Which brings me back to last week’s post wherein I noted my undisclosed plan for putting warmup. I had envisioned creating a strip of cloth that I could hang from a tree or fence that would mimic the pole of a disc golf basket, with the chain area marked off at the appropriate height, allowing me to practice putting anywhere I could hang the contraption. A hour or so of peaceful distraction later, voilá!, the Pocket Putt 2000 was born.

By then it was time to pack up and head to the course, this time from the long pads, all ob in play, and in mixed weather conditions. Day three had the top three old guys running heading to head, as Julie apparently decided it would be more fun playing with her younger colleagues in MPO (OK, maybe that was the TD’s decision). I stepped up in the rain on tee pad one, ready to confront my demons from the morning, and promptly threw a weak hyzer straight ob, ensuring the bogie 5. Graham parred the hole, cut the lead to five, and I thought, ‘Well, here we go!’ That said, the poor throw strangely relieved the pressure I had been feeling and hole two and three were tap in birdies. After a brutal 45 minute wait to tee off on hole 5, I was able to score another birdie, putting me -2 for the day, now 11 strokes ahead, all but sealing the win barring a series of very unfortunate events (which happily never happened). I ended the day -1 (964), the event -17, and with my first win in a major provincial event since 2017.

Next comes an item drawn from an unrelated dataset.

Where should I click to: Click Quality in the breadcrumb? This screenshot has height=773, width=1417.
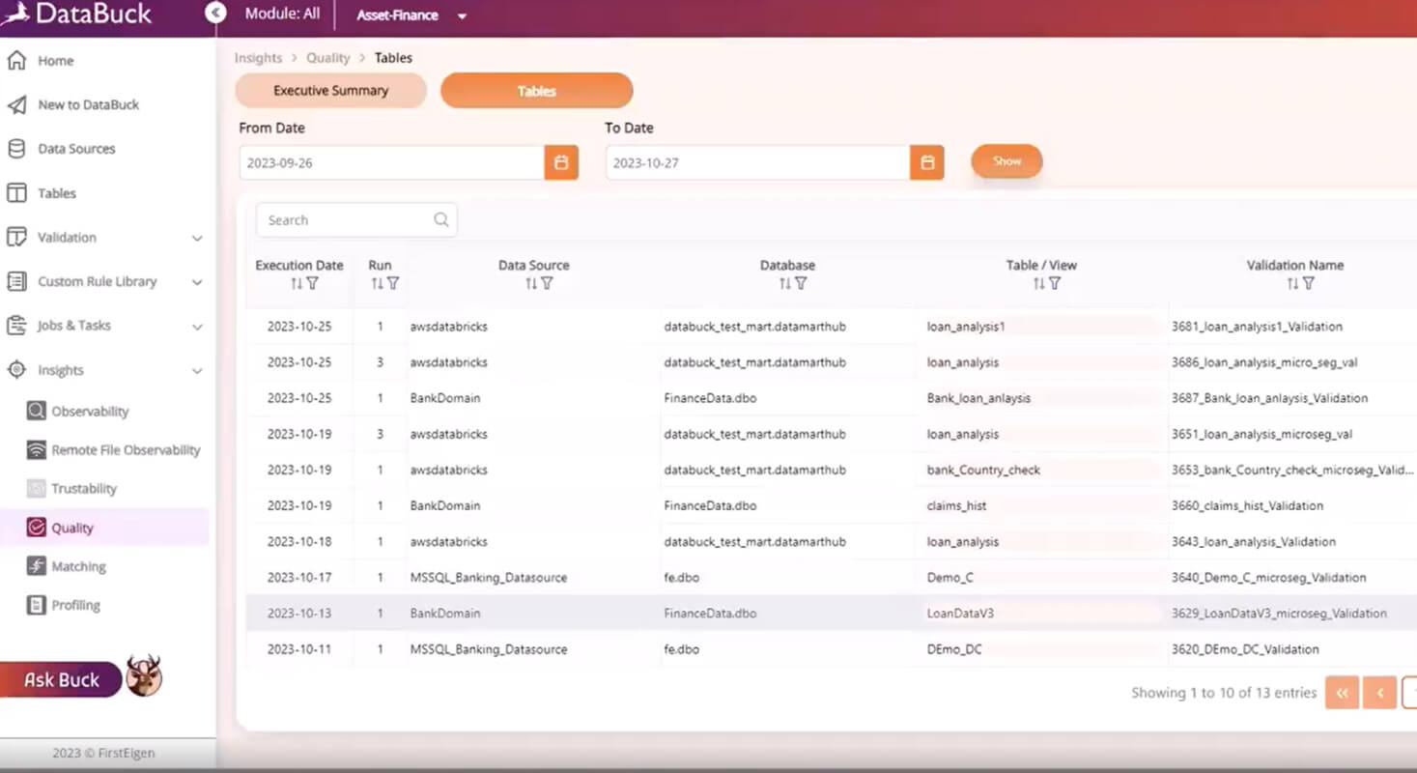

Graham, myself, and David, post-event

Despite my internal mental stresses of the weekend, playing with Graham and David was, as always, a real pleasure. Everyone in our group was jovial and positive, even when running into trouble. The three of us also genuinely want our competition to throw well, and for the event to be determined based on our own personal performance, and not the misfortunes of our competition. Any given Sunday holds for disc golf too–and these comradely battles will continue.